Walmart trumpets a $3 billion deal to buy Jet.com. Barring any last-minute snags, the world’s largest retailer is set to announce the biggest-ever acquisition of an e-commerce company. Buying scrappy Jet.com would help Walmart shore up its defenses against Amazon.

Donald Trump elaborates on his economic plans. The blustery Republican presidential contender will attempt to fill out his sketchy agenda with a major address at the Detroit Economic Club, just days after announcing a team of advisors that includes many of his wealthiest donors but no women.

Rio 2016: in the pool and on the pitch. Day three of the 2016 Olympics features the men’s 200-m freestyle swim finals (with Michael Phelps making his comeback), the women’s 100-m back- and breaststroke finals, and the return of rugby to the games. To keep up with the action, subscribe to our Olympics calendar and check out our viewing guide.

Over the weekend

“The Punisher” launched an anti-corruption purge in the Philippines. President Rodrigo Duterte accused 159 officials, including judges and members of parliament, of drug-related corruption, giving them 24 hours to surrender to his forces. Duterte has vowed to end corruption, but extra-judicial killings have raised fears of his authoritarian bent.

Russia was banned from participating in the Rio 2016 Paralympic Games. The International Paralympic Committee said none of Russia’s Paralympic athletes would be allowed to compete in the September games because of a doping scandal that led some, but not all, of Russia’s Olympic team to be excluded from the Olympic games.

Iran said it executed a nuclear spy. An Iranian nuclear scientist at the center of a murky spy tale was killed for giving “vital information about the country to the enemy,” five years after he renounced his defection to the US and returned to his homeland.

Thai voters approved a new constitution. Some 61% of voters approved a constitution written by the military junta that took power in a 2014 coup led by retired army general Prayuth Chan-ocha. Authorities took steps to prevent political discourse ahead of the vote, which lays the groundwork for a civilian government in 2017—but on the military’s terms.

A hacked cryptocurrency exchange gave customers a haircut. After Hong Kong-based Bitfinex had $72 million stolen last week, its operators said losses would be shared, with every customer seeing a 36% reduction in their accounts. They will also receive a credit for equity in the Bitfinex’s parent company.

Quartz obsession interlude

Elizabeth MacBride on the deceptively simple case for giving refugees cash, not camps. “Most aid comes from a fractious combination of governmental agencies and NGOs and is doled out in the form of vouchers and in-kind donations—think blankets, kerosene heaters, and bags of rice… this kind of aid does little to help build new lives. And that’s where cash comes in.” Read more here.

Matters of debate

The US has the world’s best cyber army. Russia isn’t the only country digitally interfering in foreign elections.
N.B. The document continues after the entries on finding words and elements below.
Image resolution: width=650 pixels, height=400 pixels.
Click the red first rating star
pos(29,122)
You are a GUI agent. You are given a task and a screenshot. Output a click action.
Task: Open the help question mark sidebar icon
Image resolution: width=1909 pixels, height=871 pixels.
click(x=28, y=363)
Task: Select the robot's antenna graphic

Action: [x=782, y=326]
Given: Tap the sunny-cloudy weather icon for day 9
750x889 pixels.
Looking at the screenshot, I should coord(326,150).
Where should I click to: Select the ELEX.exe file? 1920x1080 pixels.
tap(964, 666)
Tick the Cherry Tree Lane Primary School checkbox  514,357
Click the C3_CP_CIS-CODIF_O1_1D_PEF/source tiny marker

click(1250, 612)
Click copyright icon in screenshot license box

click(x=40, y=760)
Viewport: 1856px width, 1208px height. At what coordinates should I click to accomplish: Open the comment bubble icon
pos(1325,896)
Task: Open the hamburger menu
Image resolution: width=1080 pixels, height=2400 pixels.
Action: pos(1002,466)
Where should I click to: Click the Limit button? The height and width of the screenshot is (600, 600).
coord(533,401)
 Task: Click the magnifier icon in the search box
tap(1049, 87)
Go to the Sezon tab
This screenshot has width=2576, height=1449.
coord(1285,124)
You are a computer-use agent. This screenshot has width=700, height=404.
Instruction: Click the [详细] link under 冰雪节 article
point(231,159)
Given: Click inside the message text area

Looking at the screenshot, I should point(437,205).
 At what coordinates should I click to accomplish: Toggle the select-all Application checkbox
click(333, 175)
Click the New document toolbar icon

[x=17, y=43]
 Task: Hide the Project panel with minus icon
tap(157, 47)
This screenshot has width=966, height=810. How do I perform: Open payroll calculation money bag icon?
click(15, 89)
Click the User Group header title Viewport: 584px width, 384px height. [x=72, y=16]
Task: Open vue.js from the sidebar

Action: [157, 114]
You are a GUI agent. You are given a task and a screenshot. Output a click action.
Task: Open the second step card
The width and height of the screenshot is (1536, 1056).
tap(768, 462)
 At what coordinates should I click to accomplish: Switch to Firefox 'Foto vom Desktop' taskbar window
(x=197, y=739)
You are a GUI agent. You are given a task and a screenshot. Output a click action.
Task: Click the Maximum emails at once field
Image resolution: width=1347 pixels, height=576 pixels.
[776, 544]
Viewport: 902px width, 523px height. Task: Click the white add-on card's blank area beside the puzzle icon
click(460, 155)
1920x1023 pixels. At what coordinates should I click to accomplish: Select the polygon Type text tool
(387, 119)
Intel is to blame for Apple’s stagnant laptops. The lack of new Apple laptops on the market isn’t because of lazy designers—it’s because chipmakers haven’t come up with anything worth building a new computer around.

Uber should go public as soon as it can. After selling its Chinese operations to Didi, Uber needs to IPO before slow growth disappoints investors (paywall).

Surprising discoveries

More than a million dancing robots broke a world record in China. They shook their stuff at the Qingdao Beer Festival in Shandong, setting a new record for the most robots dancing simultaneously.

Engineers use “Bond villain” tools to dismantle oil rigs in the North Sea. The task requires robot submarines, diamond saws, and underwater lasers.

The next big thing in the space business is actually quite small. The successful flight of 12-ft-long prototype rocket signals a new wave of space entrepreneurs.

The monitor you’re reading this on could be hacked.  For the latest in digital anxiety, researchers say hackers can take over computer monitors to steal information—or manipulate what you’re reading.

The Oregon State Fair will include a display of award-winning marijuana plants. But only ones without flowers will be allowed, and only fairgoers over the age of 21 can see them.